When we initially embarked on this project, six months felt like an eternity. But as time passed, we became poignantly aware of our temporal limitations. While many meaningful, valuable ideas emerged throughout the course of our project’s creation, we knew we needed to be judicious about scope to get a fully completed deliverable across the finish line in time. With more time and resources, however, our team believes there would be immense value in adding the following features to future iterations of our product:
• Robust Integrations
• Caregiver Experience
• Enhanced Accessibility
• Breathing Exercise Customization
• Personalized Analysis & Actionable Feedback
• Free Journal/Edit Reflections
Following our initial rounds of usability tests, our group learned about the value patients found in using our product to foster dialogue with their care team. Today, Varian has a product called “Noona” that allows patients to accomplish such a task. By integrating Simphony and Noona into one cohesive product, our group believes
we can bring real-time conversations to life with the enhanced functionality we have outlined in this project.
Integration of data between Noona and Simphony.
In both our foundational stakeholder research and our usability testing sessions, we learned about the vital role caregivers play throughout the patient treatment experience. Today, patients feel their caretakers lack the support they need and deserve to navigate this time of immense hardship. For future iterations of this work, our group believes more time should be spent learning about how we can modify our product’s existing functionality to provide greater support, resources and assistance to caregivers of patients.

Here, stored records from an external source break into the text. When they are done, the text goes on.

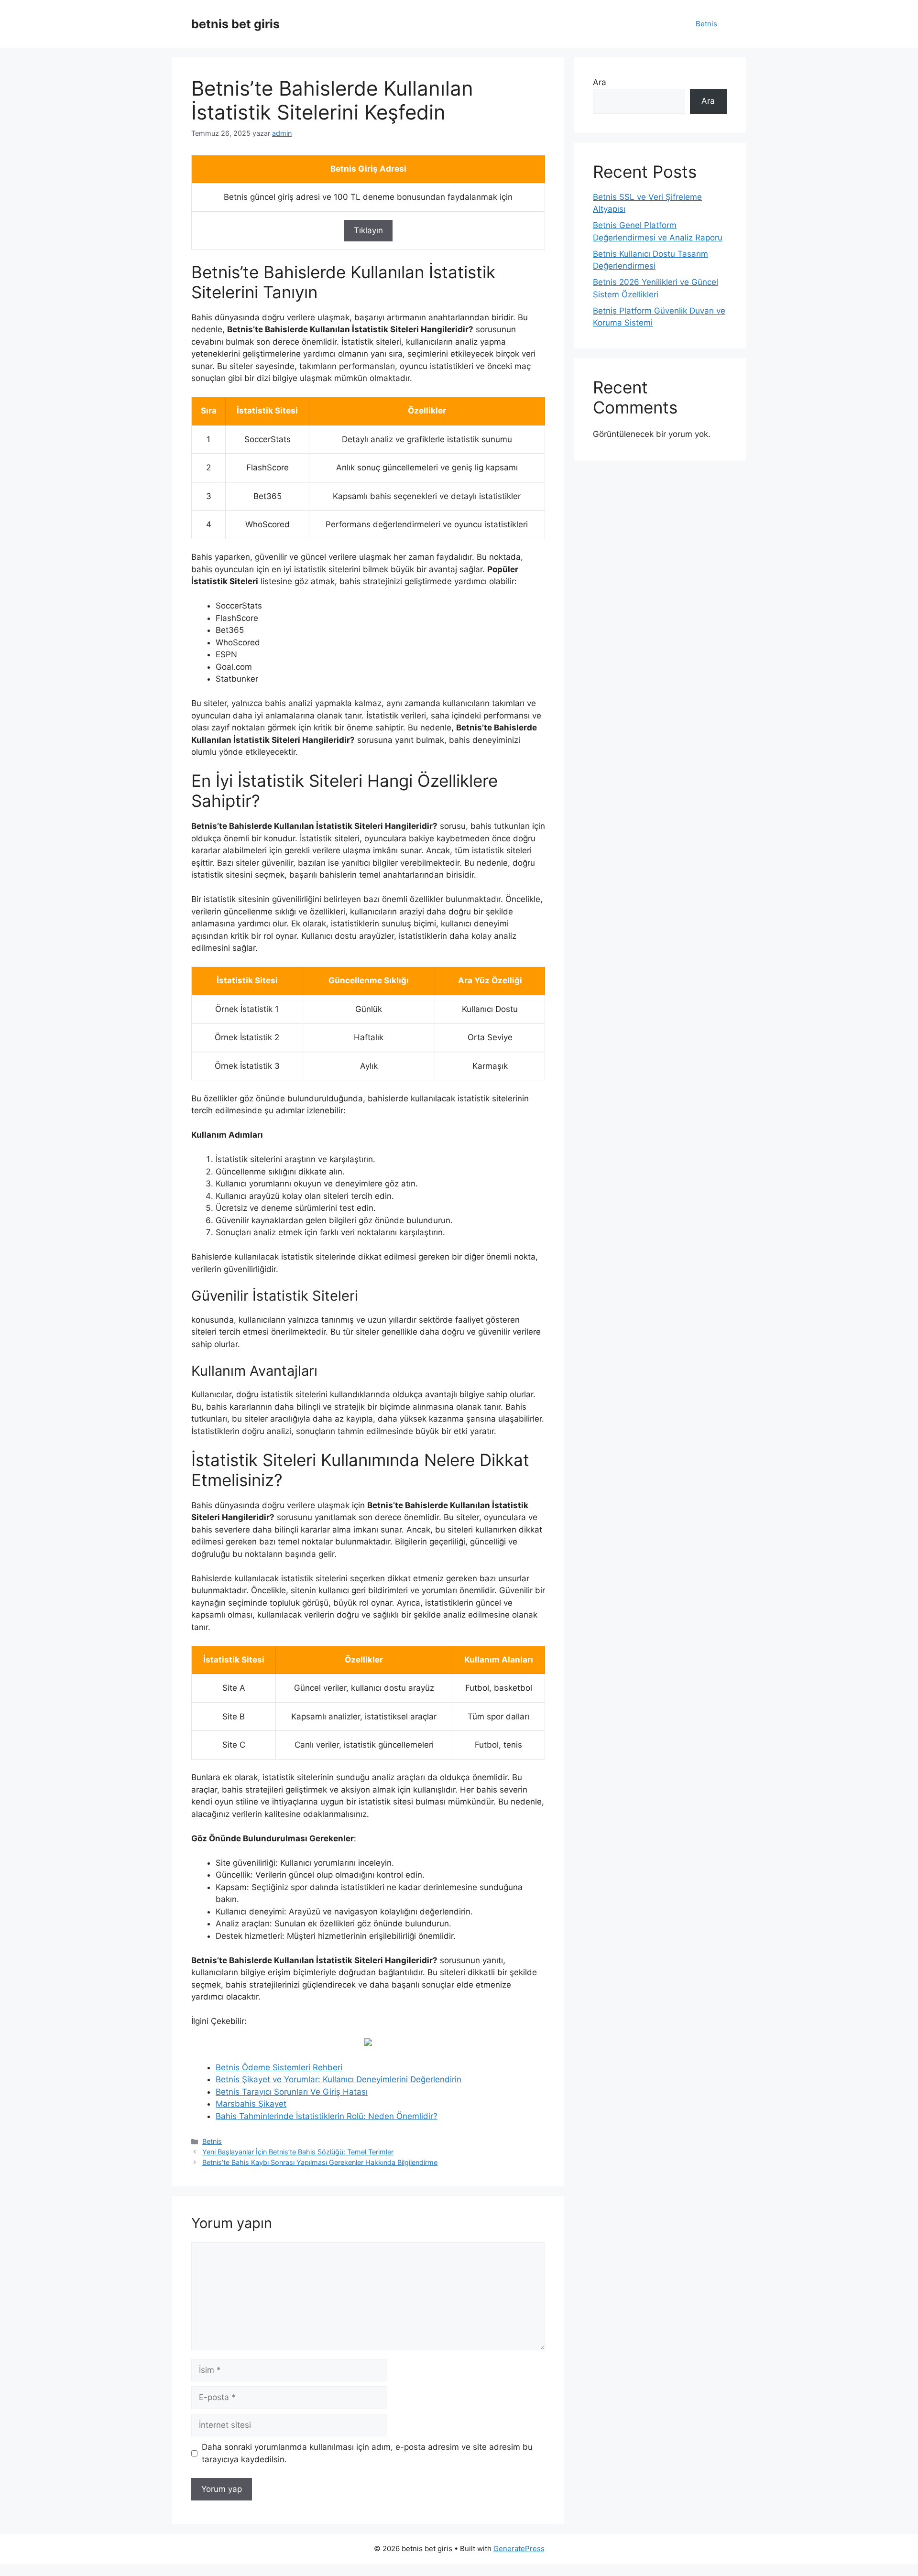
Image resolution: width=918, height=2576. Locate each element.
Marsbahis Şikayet (251, 2104)
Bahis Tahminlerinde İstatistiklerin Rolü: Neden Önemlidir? (326, 2116)
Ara (599, 82)
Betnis (706, 23)
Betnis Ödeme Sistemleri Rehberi (279, 2067)
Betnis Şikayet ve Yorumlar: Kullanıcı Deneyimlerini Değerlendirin (338, 2079)
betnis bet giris (235, 24)
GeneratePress (519, 2548)
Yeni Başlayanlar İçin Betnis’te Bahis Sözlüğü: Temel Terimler (297, 2152)
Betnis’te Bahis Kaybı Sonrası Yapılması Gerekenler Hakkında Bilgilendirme (319, 2162)
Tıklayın (368, 230)
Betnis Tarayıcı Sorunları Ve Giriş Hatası (292, 2092)
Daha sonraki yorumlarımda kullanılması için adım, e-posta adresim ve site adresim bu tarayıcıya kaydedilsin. (367, 2453)
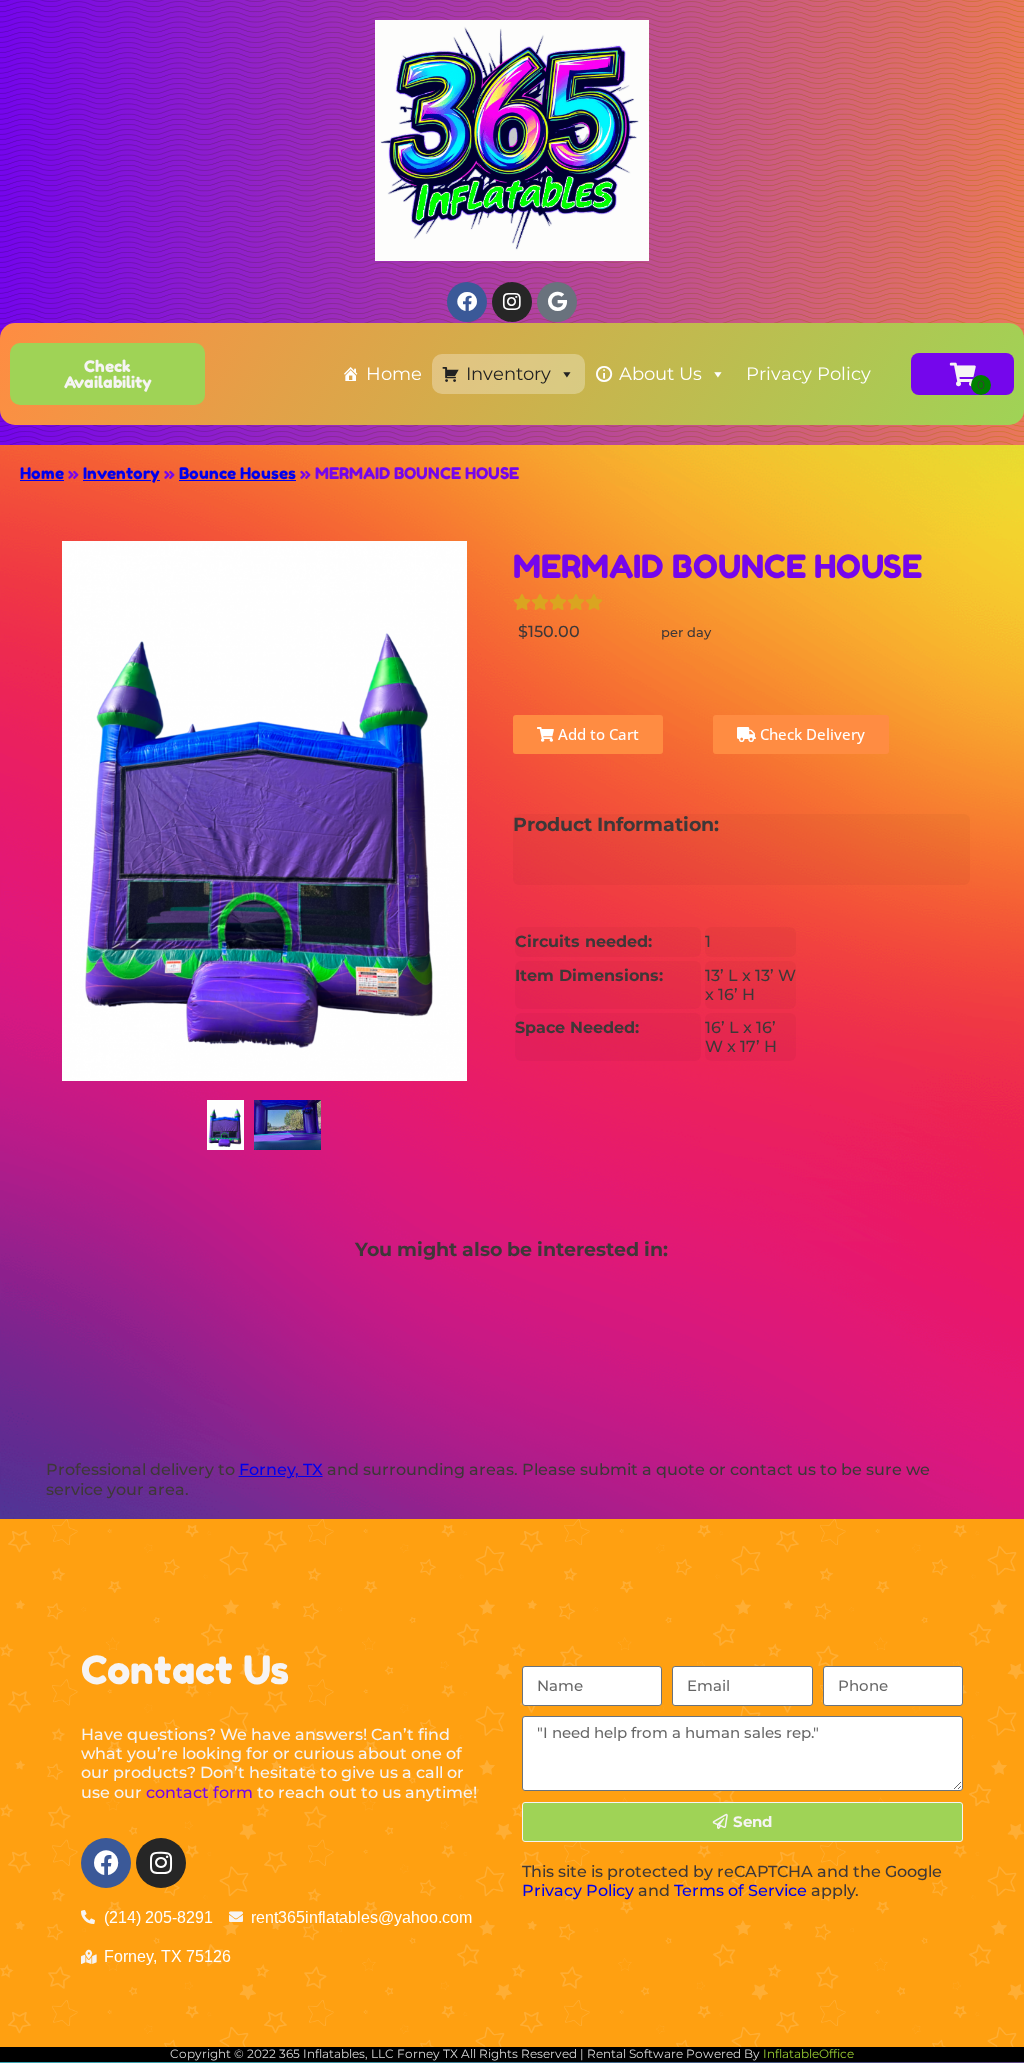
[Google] (557, 302)
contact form (199, 1792)
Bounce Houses (237, 473)
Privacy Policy (808, 374)
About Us (660, 374)
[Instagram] (161, 1863)
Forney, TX (281, 1469)
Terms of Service (740, 1890)
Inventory (508, 374)
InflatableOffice (808, 2053)
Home (394, 374)
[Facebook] (106, 1863)
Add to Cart (596, 734)
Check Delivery (810, 734)
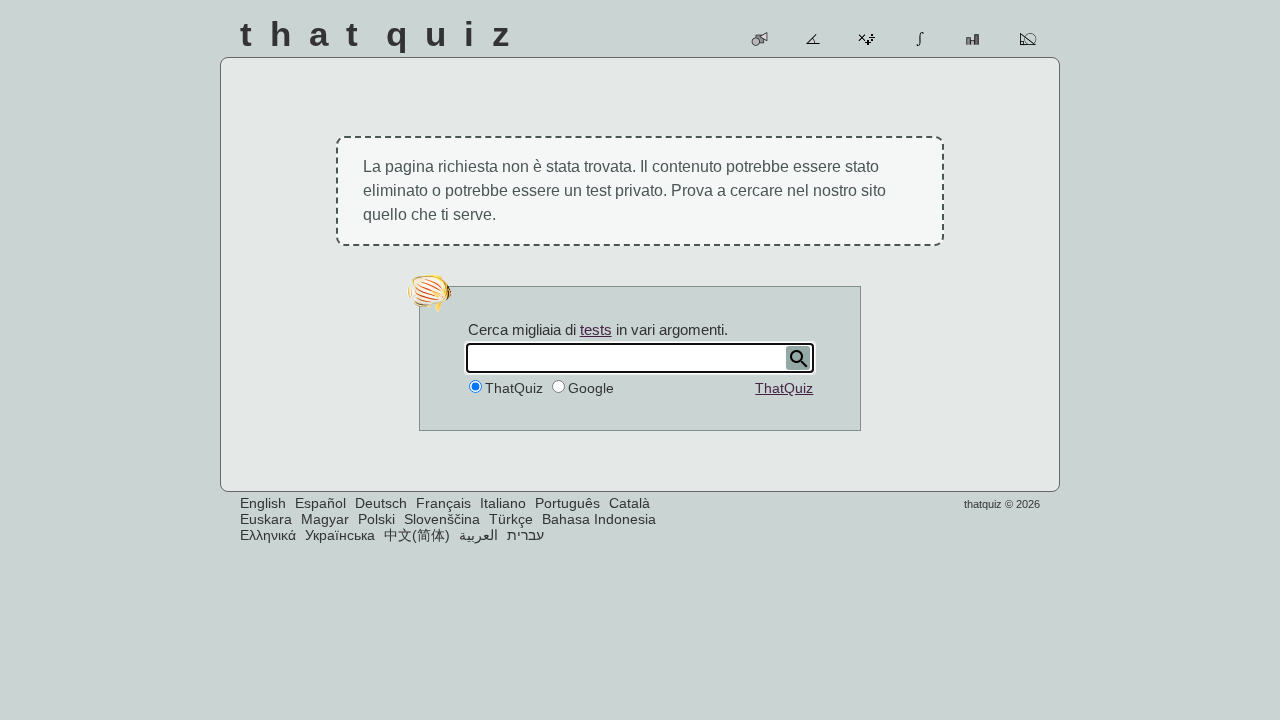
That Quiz (384, 33)
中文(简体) (417, 535)
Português (567, 503)
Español (320, 503)
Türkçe (511, 519)
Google (591, 388)
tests (596, 329)
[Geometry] (1028, 39)
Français (443, 503)
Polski (376, 519)
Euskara (266, 519)
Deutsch (381, 503)
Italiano (503, 503)
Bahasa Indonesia (599, 519)
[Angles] (814, 39)
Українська (340, 535)
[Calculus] (921, 39)
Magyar (325, 519)
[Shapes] (760, 39)
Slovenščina (442, 519)
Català (629, 503)
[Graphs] (974, 39)
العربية (478, 535)
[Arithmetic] (867, 39)
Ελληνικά (268, 535)
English (263, 503)
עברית (525, 535)
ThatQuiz (784, 388)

Caregiver selection during account configuration.
During our on-site visit to Varian’s Palo Alto campus, our group learned about the many compounding factors that influence the treatment delivery experience. Patients come from a varied range of backgrounds, managing deafness, blindness and limited mobility. To account for these conditions, our group believes future iterations of this product should contain haptics-based instruction, audio coaching and voice-based commands.
Practice availability on haptics-based smart watches.
In the late stages of our usability tests, we heard from patients about their fondness for our design and its existing color palette. However, when presented with our various breathing exercises, patients were drawn to some designs more than others and expressed a desire to customize certain visual elements of their in-app experience. For future iterations of this work, our group would like to grant users the ability to adjust color schemes, breathing visualizations and audio preferences to fit their needs.